## REQUIREMENT
Repeat exactly, and nothing more, the lines from the one that includes "Image resolution: width=933" through the final line of the entries; skip the pictures.

## DATA FOR THE TASK
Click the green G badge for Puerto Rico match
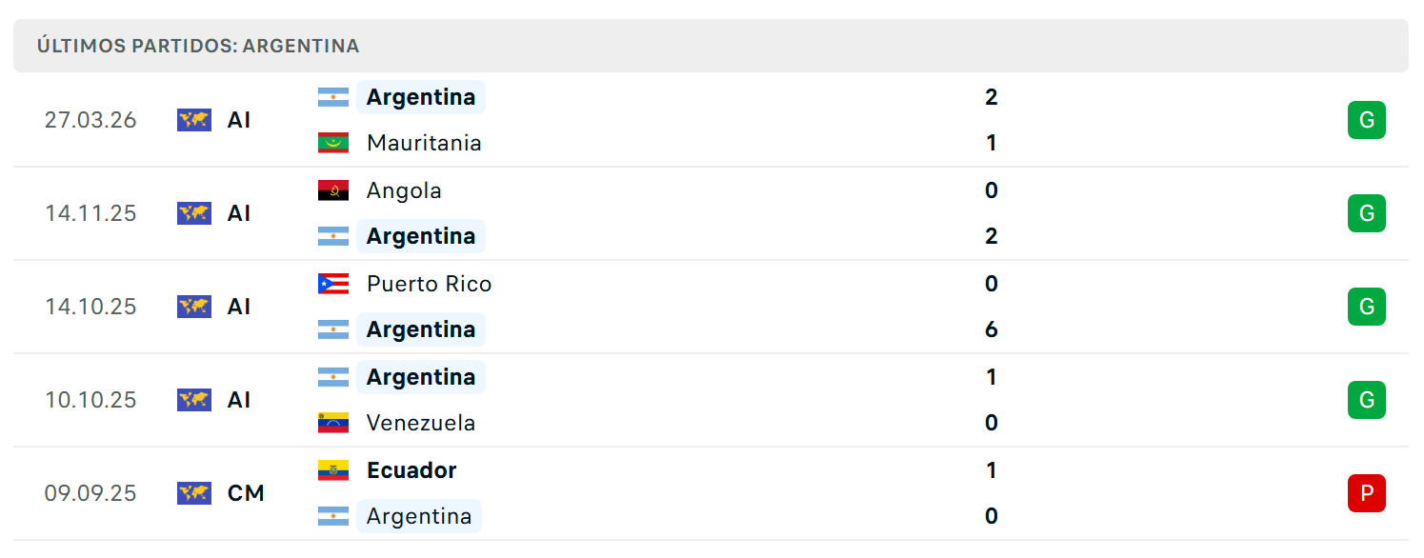[1367, 307]
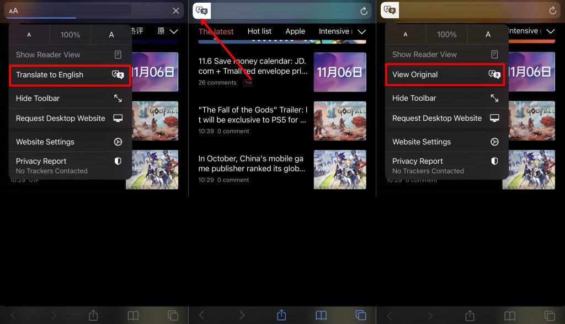Switch to the "The latest" tab
565x324 pixels.
[x=216, y=31]
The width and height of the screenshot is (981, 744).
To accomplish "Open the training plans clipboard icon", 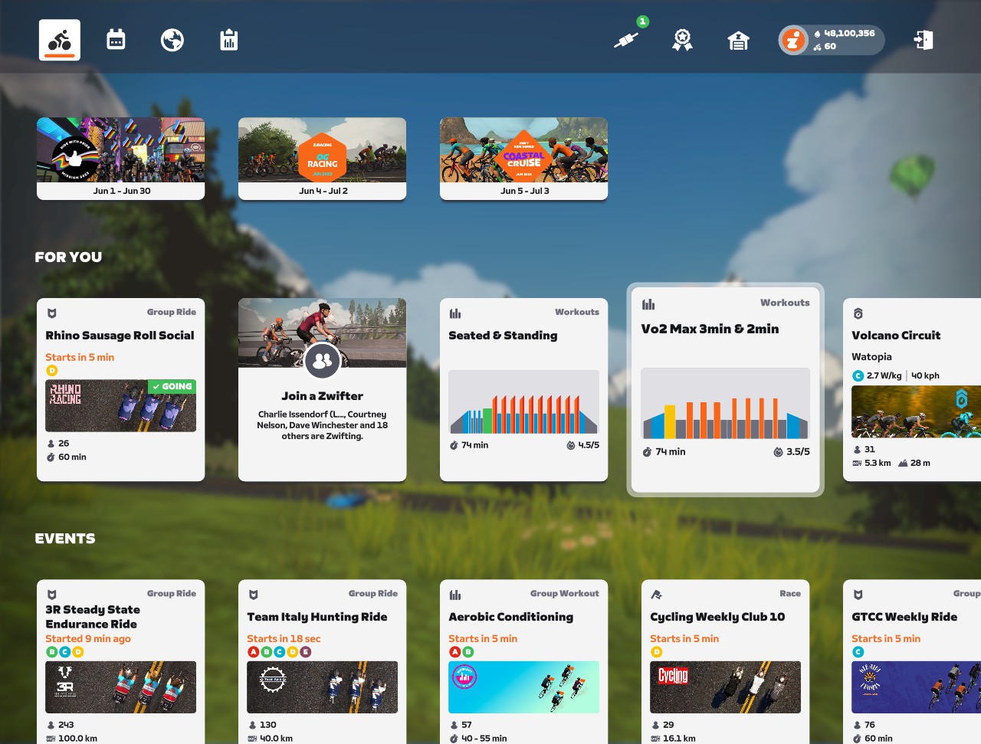I will coord(228,40).

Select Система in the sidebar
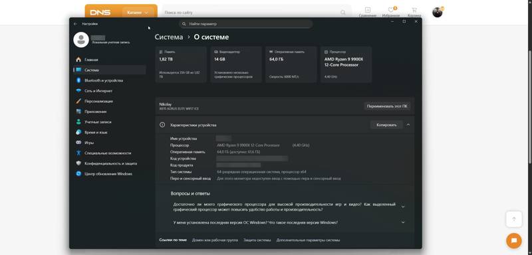click(x=110, y=70)

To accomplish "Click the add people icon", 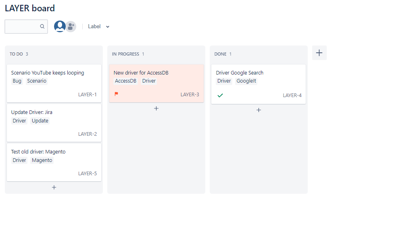I will (x=71, y=27).
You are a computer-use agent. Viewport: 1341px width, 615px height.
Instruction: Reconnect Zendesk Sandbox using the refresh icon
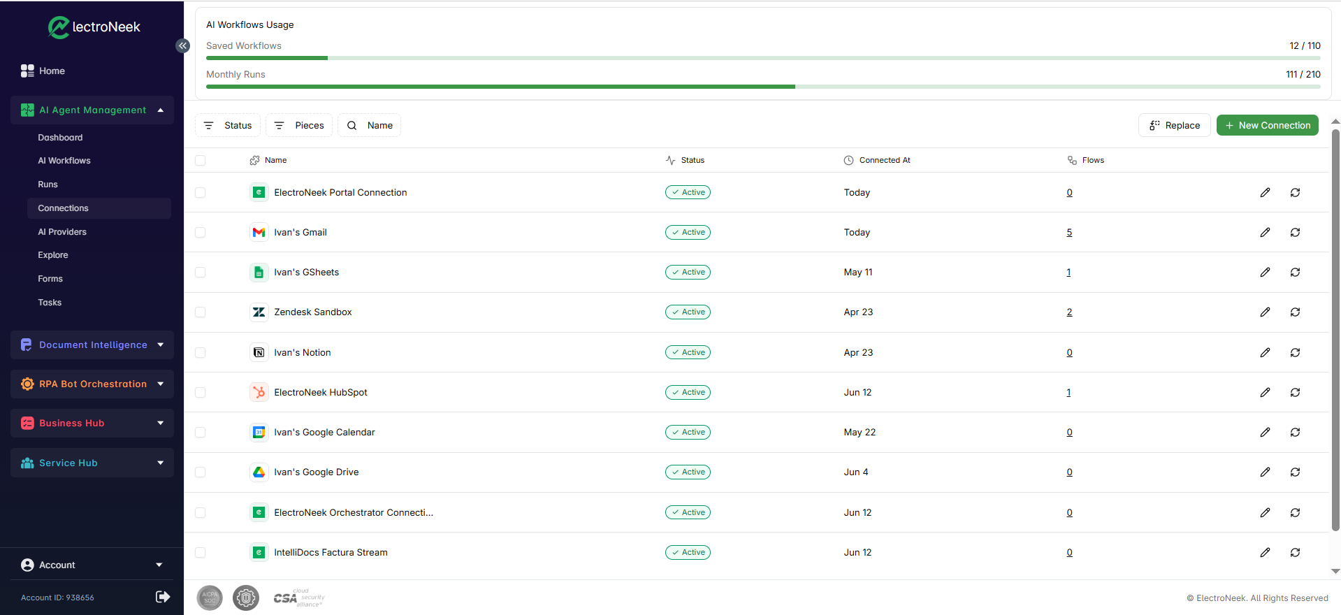pos(1295,312)
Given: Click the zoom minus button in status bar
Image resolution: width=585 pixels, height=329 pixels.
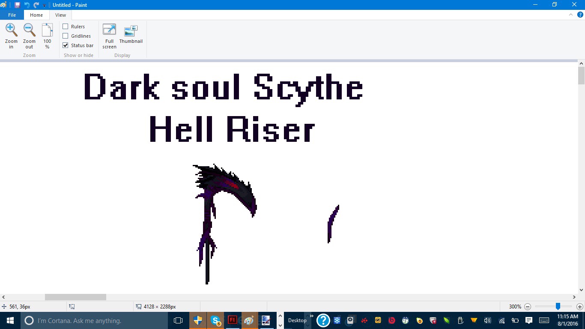Looking at the screenshot, I should [x=528, y=307].
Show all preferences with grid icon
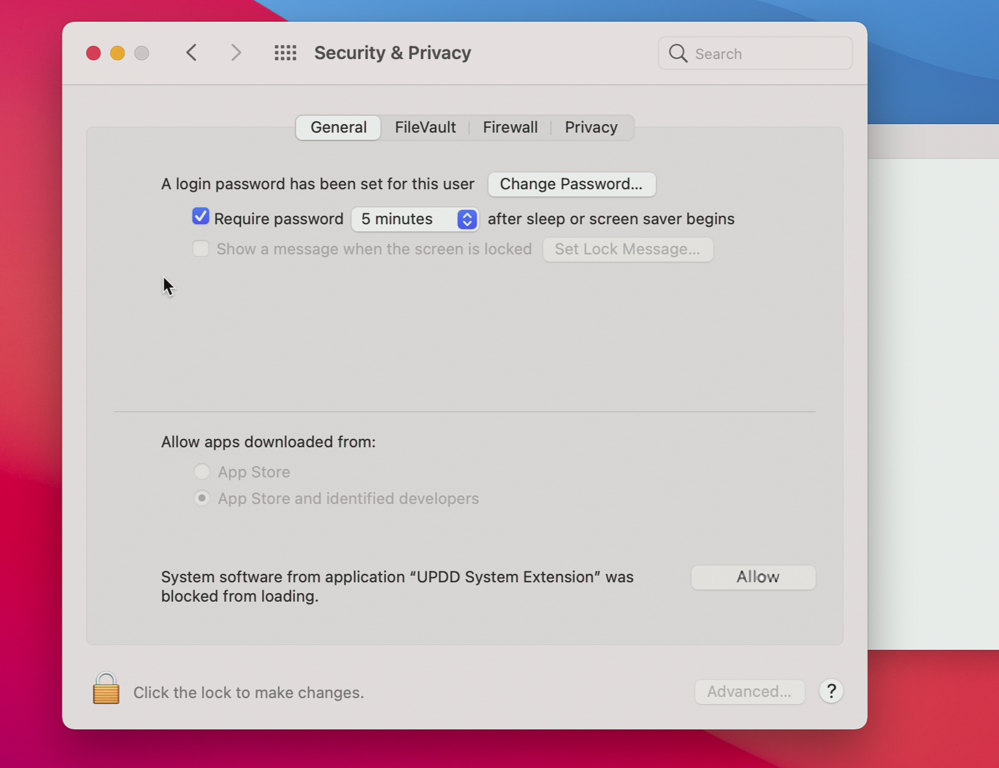 coord(285,53)
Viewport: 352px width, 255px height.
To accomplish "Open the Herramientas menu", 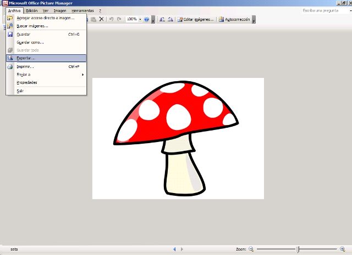I will (83, 10).
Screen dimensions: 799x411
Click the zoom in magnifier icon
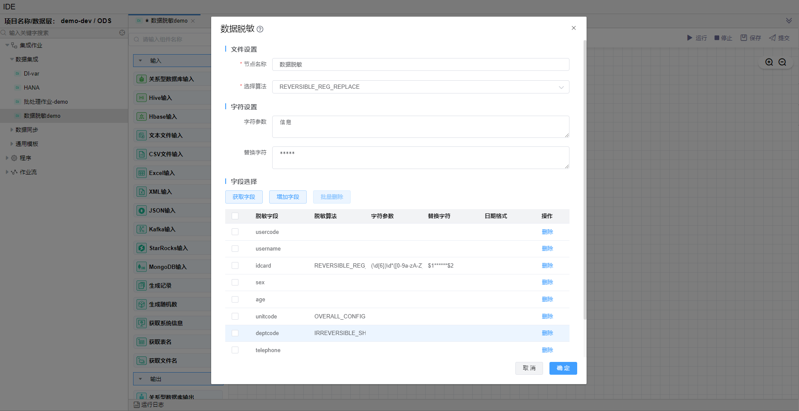click(x=769, y=62)
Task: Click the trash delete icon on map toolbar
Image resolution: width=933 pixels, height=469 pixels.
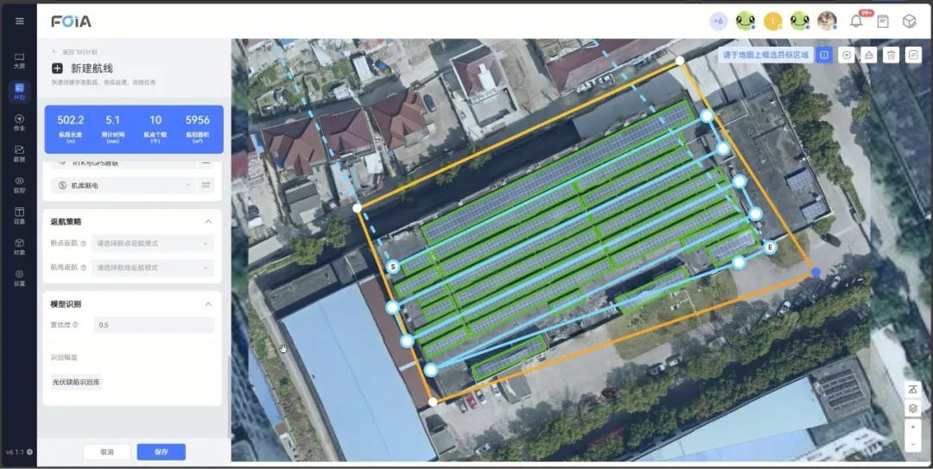Action: coord(891,54)
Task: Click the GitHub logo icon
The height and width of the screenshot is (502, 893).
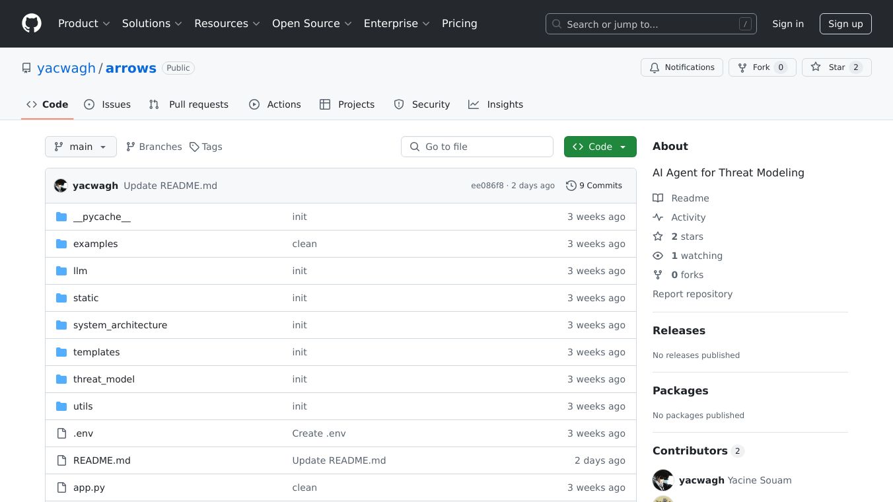Action: click(32, 24)
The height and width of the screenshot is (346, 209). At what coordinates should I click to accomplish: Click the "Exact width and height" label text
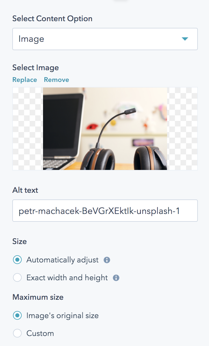(67, 278)
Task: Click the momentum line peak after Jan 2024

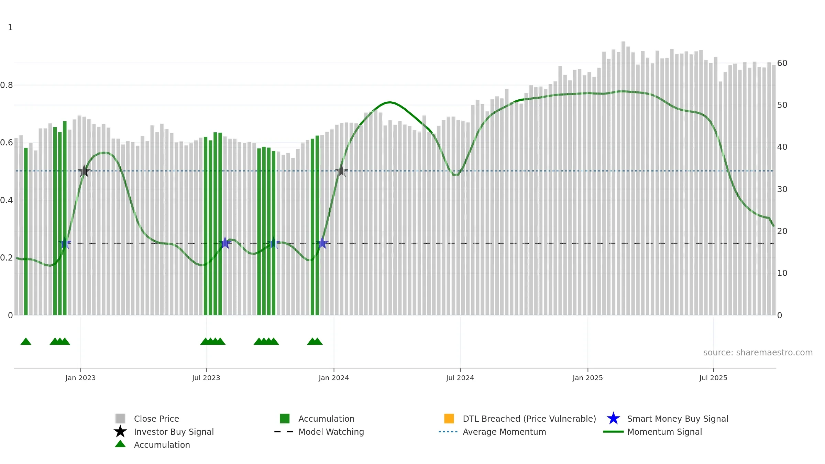Action: point(389,102)
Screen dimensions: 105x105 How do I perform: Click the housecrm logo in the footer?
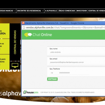click(31, 92)
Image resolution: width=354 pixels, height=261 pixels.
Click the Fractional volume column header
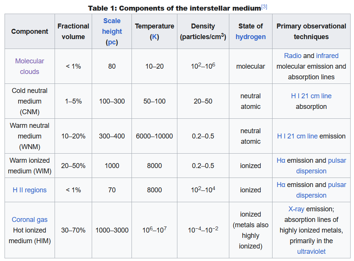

## ANSWER SECTION
Image resolution: width=933 pixels, height=469 pixels.
Action: coord(891,54)
Task: Click the GitHub logo icon
The height and width of the screenshot is (502, 893).
Action: click(32, 24)
The height and width of the screenshot is (346, 209). At what coordinates should I click to accomplish: Click the "Exact width and height" label text
(67, 278)
Task: Click the momentum line peak after Jan 2024

Action: point(389,102)
Screen dimensions: 105x105 How do I perform: Click the housecrm logo in the footer?
click(31, 92)
Image resolution: width=354 pixels, height=261 pixels.
Click the Fractional volume column header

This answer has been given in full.